This article will help you read and understand your pathology report for atrophy of the ovary.
by Emily Goebel MD FRCPC, reviewed on June 8, 2020
The ovaries are part of the female reproductive tract. They are small organs that are attached to the uterus by the fallopian tubes. The outer surface of the ovary is lined by a thin layer of specialized tissue that forms a barrier around the outside of the ovary called epithelium.
The tissue below the epithelium is called stroma. Within the stroma are large cells called eggs which contain half of the genetic material necessary to create a new human being. The other half of the genetic material comes from the male sperm cell during fertilization.

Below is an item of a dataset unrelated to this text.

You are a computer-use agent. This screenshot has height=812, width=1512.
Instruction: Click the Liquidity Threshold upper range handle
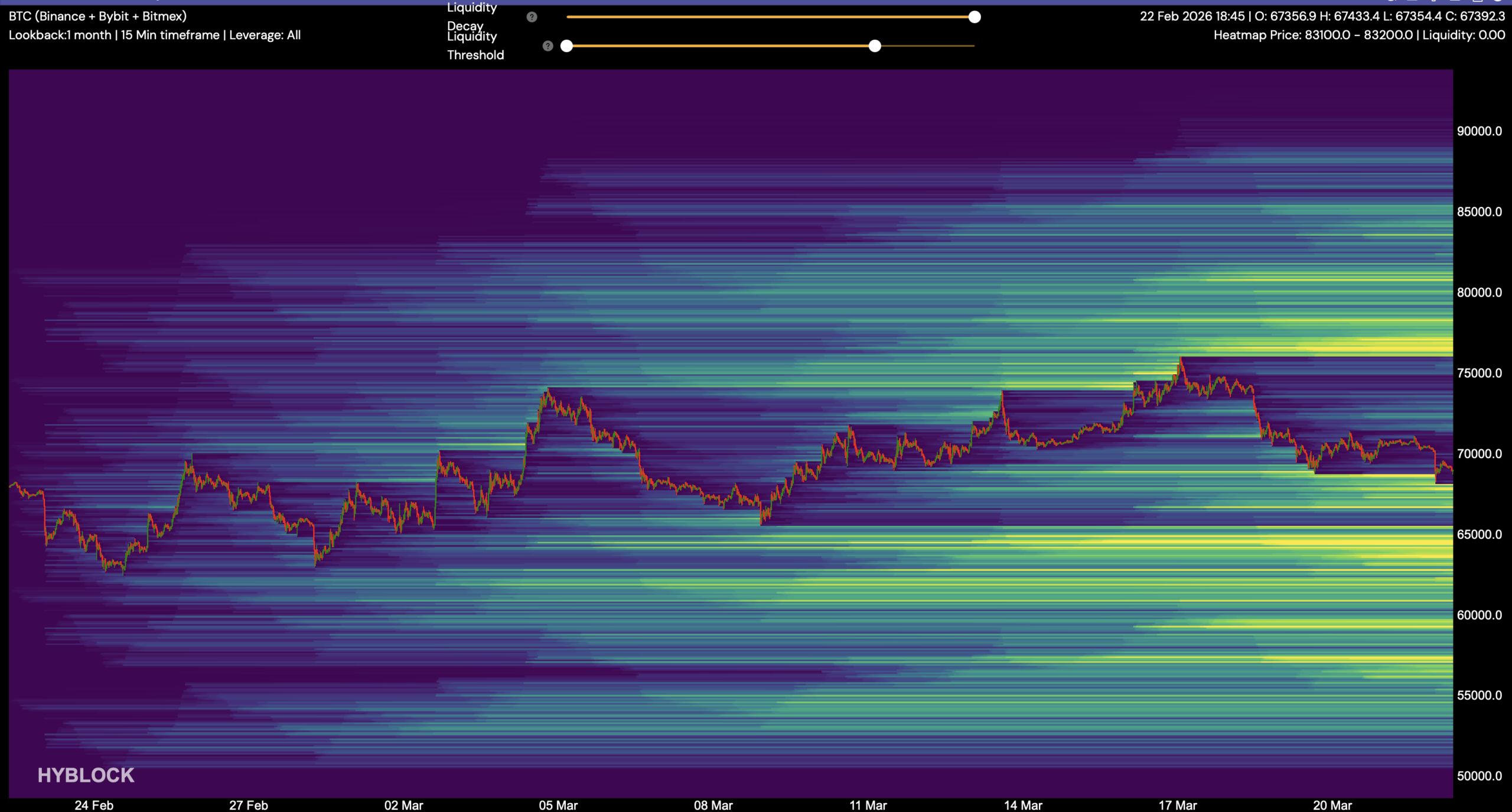pos(875,46)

Eggs are surrounded by specialized stromal cells that support the egg until it is released from the ovary. The egg and stromal cells form small round structures called follicles. These follicles send and receive signals that create the menstrual cycle.
Every month, a small number of follicles begin to mature until one egg (but sometimes more) is released from the ovary. This is called ovulation. The released egg breaks through the epithelium on the surface of the ovary before entering the fallopian tube.
Atrophy of the ovaries is a normal part of the aging process and a non-cancerous change. Atrophy can be seen around the time or after a woman has reached menopause. When examined under the microscope, no developing eggs are seen and there is less stroma compared to the ovary of a reproductive-age woman. As a result, the ovary is smaller and ovulation stops.